Basically, we need to build a fuckton of housing and then see what happens. The state is trying. Cities are resisting.
pacem appellant
@Martin: True, true. Newsom had to become governor to force the city he used to be mayor of to build more housing. San Francisco is so parochial.
Anne Laurie
Well, yeah, that’s the explanation I usually got when I was living in Michigan. (Of course, there was also a considerable migration from the more problematic regions of The South to Michigan, but that didn’t happen until after the First World War, and for rather different economic reasons.)
John S.
No qualms with these lists. Moved from FL to WA last year, and the immediate improvement in quality of life is noticeable.
CaseyL
@bbleh: Neither Oregon nor Washington are all that homogenous, though the divisions are more centralized than California, with its odd pockets of red here and there.

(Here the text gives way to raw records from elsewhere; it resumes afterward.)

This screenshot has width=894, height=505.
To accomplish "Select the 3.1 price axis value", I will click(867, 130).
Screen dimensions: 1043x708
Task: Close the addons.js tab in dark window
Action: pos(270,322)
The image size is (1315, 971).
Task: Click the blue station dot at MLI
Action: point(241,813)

Oregon is “blue” mostly because of Portland: much of the rest of the state is very right wing, and Eastern Oregon is Fucking Crazy Right Wing.
In Washington (my state), the geological/climate/political fault line is the Cascade Mountains: everything west is pretty liberal, particularly along the Puget Sound coast; everything east is very right wing.
(Eastern Washington Republicans went from conservative-but-not-crazy to OMG-Completely-Nuts in an astonishingly short amount of time after Trump won in 2016. I mean, they went down the rabbit hole like they’d been waiting for the chance to do so all their lives. It was mind blowing.)
VFX Lurker
The Texas Tribune published an article today about the wretched state of Texas healthcare.
Tearfully testifying against Texas’ abortion ban, three women describe medical care delayed
Dangerman
Been to or through 4 of them. Stayed a night in 1 or 2 of them. Stayed 2 or more nights in zero of them.
dc
The Houston Chronicle just reported on the CNBC ranking. They didn’t invent it.
bbleh
@CaseyL: right, OR and WA were why I said “several.” (I’d guess that, because their population concentrations are heavily in the west, when people move to those states, and take these surveys, that’s where they move to and what they’re reacting to.) But they’re still not as big or diverse (considering especially population distribution) as Cal. Note also NY didn’t make the list, and I would guess for at least some of the same reasons.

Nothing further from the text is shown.